Hmmmm, but prior to full-text search, users learned how to think like the indexers who created the index they were using. Indexers were a first line of defense against unbounded information as indexes covered particular resources and had mechanisms to account for changing terminology. Not to mention domain specific vocabularies that users could master.

A second line of defense were librarians who not only mastered domain specific indexes but who could also move from one specialized finding aid to another, collating information as they went. The ability to transition from one finding aid is one that has yet to be duplicated by automatic means. In part because it depends on the resources available in a particular library.

Do read the article to see how the author proposes to use machine learning to improve search results.

BTW, do you know of any sets of query responses that are publicly available?

Search Your Gmail Messages with ElasticSearch and Ruby

Thursday, May 19th, 2011

Search Your Gmail Messages with ElasticSearch and Ruby

From the website:

If you’d like to check out ElasticSearch, there’s already lots of options where to get the data to feed it with. You can use a Twitter or Wikipedia river to fill it with gigabytes of public data, or you can feed it very quickly with some RSS feeds.

But, let’s get a bit personal, shall we? Let’s feed it with your own e-mail, imported from your own Gmail account.

A useful way to teach basic searching.

After all, a search of Wikipedia or Twitter may return impressive results, but are they correct results?

Hard for a user to say because both Wikipedia and Twitter are large enough that verification (other than by other programs) of search results isn’t possible.

Assuming your Gmail inbox is smaller than Wikipedia you should be able to recognize what results are “correct” and which ones look “off.”

And you may learn some Ruby in the bargain.

Not a bad day’s work. 😉

PS: You may want to try the links on mining Twitter, Wikipedia and RSS feeds with ElasticSearch.

How To Model Search Term Data To Classify User Intent & Match Query Expectations – Post

Saturday, January 15th, 2011

How To Model Search Term Data To Classify User Intent & Match Query Expectations by Mark Sprague, courtesy of is an interesting piece on analysis of search data to extract user intent.

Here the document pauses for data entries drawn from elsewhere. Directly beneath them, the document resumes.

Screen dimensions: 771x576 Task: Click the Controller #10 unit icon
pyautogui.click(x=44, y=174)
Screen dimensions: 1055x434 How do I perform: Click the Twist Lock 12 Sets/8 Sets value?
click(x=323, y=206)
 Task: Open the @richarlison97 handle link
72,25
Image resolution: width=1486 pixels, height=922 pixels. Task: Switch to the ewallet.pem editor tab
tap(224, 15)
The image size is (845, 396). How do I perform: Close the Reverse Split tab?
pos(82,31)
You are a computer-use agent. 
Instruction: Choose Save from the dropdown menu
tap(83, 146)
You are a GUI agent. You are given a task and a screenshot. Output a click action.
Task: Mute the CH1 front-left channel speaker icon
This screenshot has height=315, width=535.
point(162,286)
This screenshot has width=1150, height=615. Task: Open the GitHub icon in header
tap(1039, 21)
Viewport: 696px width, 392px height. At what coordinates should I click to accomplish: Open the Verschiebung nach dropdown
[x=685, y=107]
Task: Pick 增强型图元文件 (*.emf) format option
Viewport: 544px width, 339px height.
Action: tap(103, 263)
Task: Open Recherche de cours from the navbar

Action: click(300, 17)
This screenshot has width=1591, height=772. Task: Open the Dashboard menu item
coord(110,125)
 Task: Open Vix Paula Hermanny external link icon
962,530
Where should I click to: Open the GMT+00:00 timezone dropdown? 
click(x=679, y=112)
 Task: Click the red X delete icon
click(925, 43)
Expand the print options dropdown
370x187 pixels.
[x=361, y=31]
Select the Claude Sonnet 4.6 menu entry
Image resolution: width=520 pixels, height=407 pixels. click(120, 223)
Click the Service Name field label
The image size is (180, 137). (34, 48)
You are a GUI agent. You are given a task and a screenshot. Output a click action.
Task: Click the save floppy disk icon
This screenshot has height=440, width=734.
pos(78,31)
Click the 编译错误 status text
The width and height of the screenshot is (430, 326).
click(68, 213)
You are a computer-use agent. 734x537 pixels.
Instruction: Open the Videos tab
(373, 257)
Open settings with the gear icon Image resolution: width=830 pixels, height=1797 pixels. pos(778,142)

As interesting as that is, I think it could be used by topic map authors for a slightly different purpose.

What if we were to use search data to classify how users were seeking particular subjects?

That is to mine search data for patterns of subject identification, which really isn’t all that different than deciding what product or what service to market to a user.

As a matter of fact, I suspect that many of the tools used by marketeers could be dual purposed to develop subject identifications for non-marketing information systems.

Such as library catalogs or professional literature searches.

The later being often pay-per-view, maintaining high customer satisfaction means repeat business and work of mouth advertising.

I am sure there is already literature on this sort of mining of search data for subject identifications. If you have a pointer or two, please send them my way.